BRON:
........

Krimp is prikkel voor de woningmarkt

Demografische krimp leidt tot nieuwe vraagstukken die om een oplossing vragen, onder andere op de regionale en lokale woningmarkt. In de berichtgeving over krimp in de media overheersen over het algemeen de te verwachten problemen. Maar op de woningmarkt heeft krimp ook voordelen, vooral voor de consument. Zo kan hij gemakkelijker en tegen een lagere prijs een woning van zijn voorkeur vinden. De lokale en regionale woningmarkt verandert van een markt waar de aanbieder het voor het zeggen heeft in een markt waar de vrager regeert.

Ontwikkeling aantal huishoudens bepaalt omvang woningvraag

Wat de woningmarkt betreft is niet zozeer de ontwikkeling van het aantal inwoners maar die van het aantal huishoudens van belang. Die bepaalt de omvang van de woningvraag. Het Planbureau voor de Leefomgeving (PBL) en Centraal Bureau voor de Statistiek (CBS) verwachten dat het aantal huishoudens in Nederland de komende dertig jaar nog flink zal toenemen: van 7,2 miljoen nu tot zo’n 8,3 miljoen in 2040. Regionaal zijn er echter grote verschillen. Sommige regio's krijgen of hebben nu al te maken met een krimp van het aantal huishoudens. Om een indruk van de omvang te geven: tot 2025 zal het aantal huishoudens in ongeveer tien Nederlandse gemeenten afnemen, vooral in Zuid-Limburg (Heerlen, Kerkrade, Landgraaf) en in Noord-Oost Groningen (Delfzijl, Bellingwedde, Appingedam). Vooral Heerlen (-1800 huishoudens) en Delfzijl (-1400 huishoudens) zullen dat gaan merken. In de overige krimpgemeenten zal het gaan om afname van enkele honderden huishoudens. Kijken we verder en dus een stuk onzekerder in de tijd, tot 2040, dan zal de krimp zich over meer gemeenten uitbreiden. De verwachting is dat in zo’n veertig gemeenten het aantal huishoudens zal afnemen. Heerlen zal in 2040 zo’n 6000 huishoudens minder tellen; Delfzijl ongeveer 3000 huishoudens minder. Hoe onzeker deze voorspellingen ook zijn: het zal gaan om complete woonwijken!

........

BRONGEGEVENS:
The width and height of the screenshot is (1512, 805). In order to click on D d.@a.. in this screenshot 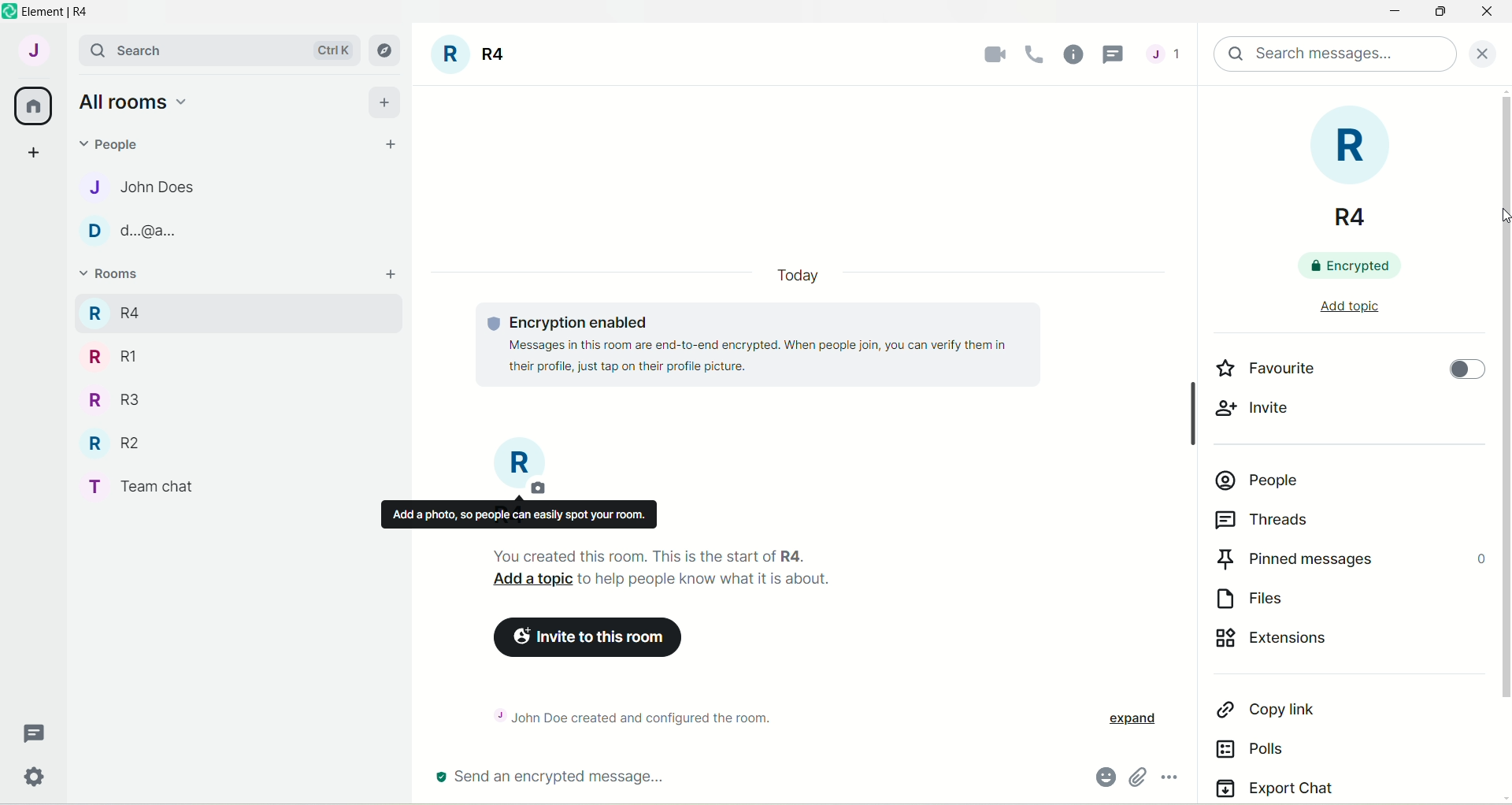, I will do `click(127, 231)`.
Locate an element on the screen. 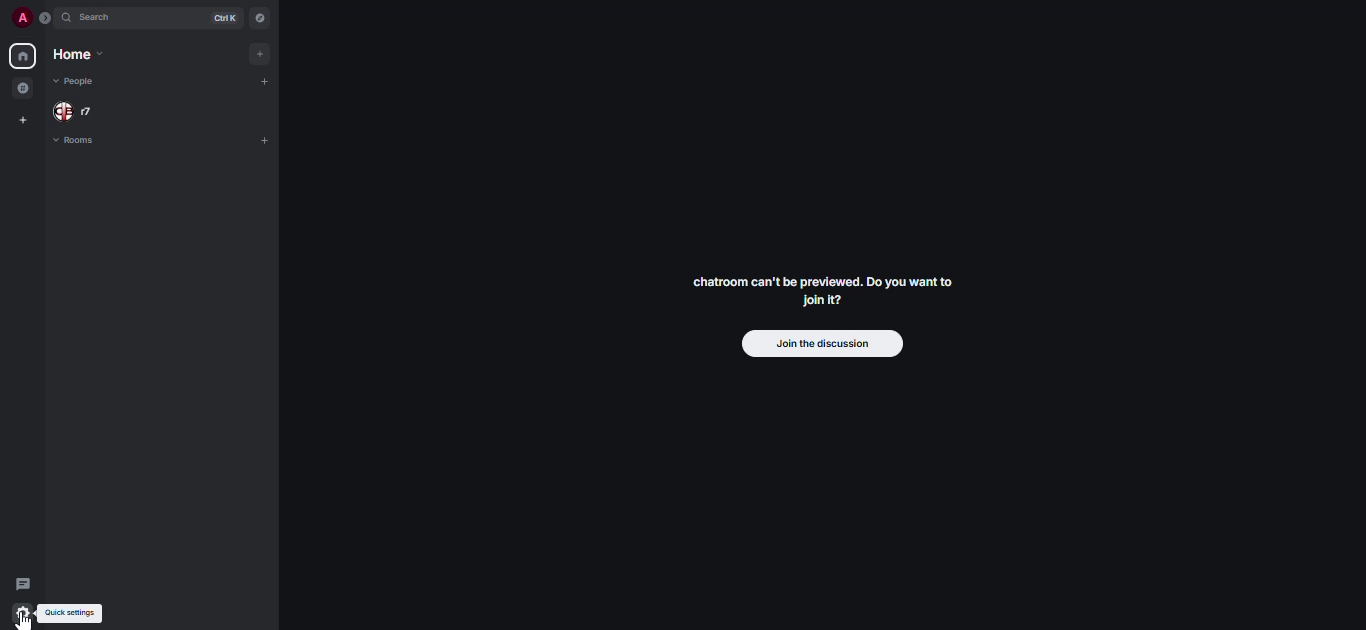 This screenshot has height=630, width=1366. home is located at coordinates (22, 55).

........

OPDRACHT 1: Geef uit de tekst over krimp op de woningmarkt het stuk tussen "Krimp is prikkel" en "de vrager regeert." woordelijk weer, beide grenzen inbegrepen.
OPDRACHT 2: Welke Nederlandse gemeenten worden in de tekst over krimp op de woningmarkt bij naam genoemd?
OPDRACHT 3: Hoeveel huishoudens zal Delfzijl volgens de tekst over krimp op de woningmarkt in 2040 minder tellen?

RESULTAAT 1:
Krimp is prikkel voor de woningmarkt

Demografische krimp leidt tot nieuwe vraagstukken die om een oplossing vragen, onder andere op de regionale en lokale woningmarkt. In de berichtgeving over krimp in de media overheersen over het algemeen de te verwachten problemen. Maar op de woningmarkt heeft krimp ook voordelen, vooral voor de consument. Zo kan hij gemakkelijker en tegen een lagere prijs een woning van zijn voorkeur vinden. De lokale en regionale woningmarkt verandert van een markt waar de aanbieder het voor het zeggen heeft in een markt waar de vrager regeert.

RESULTAAT 2: Heerlen, Kerkrade, Landgraaf, Delfzijl, Bellingwedde, Appingedam

RESULTAAT 3: Ongeveer 3000 huishoudens minder.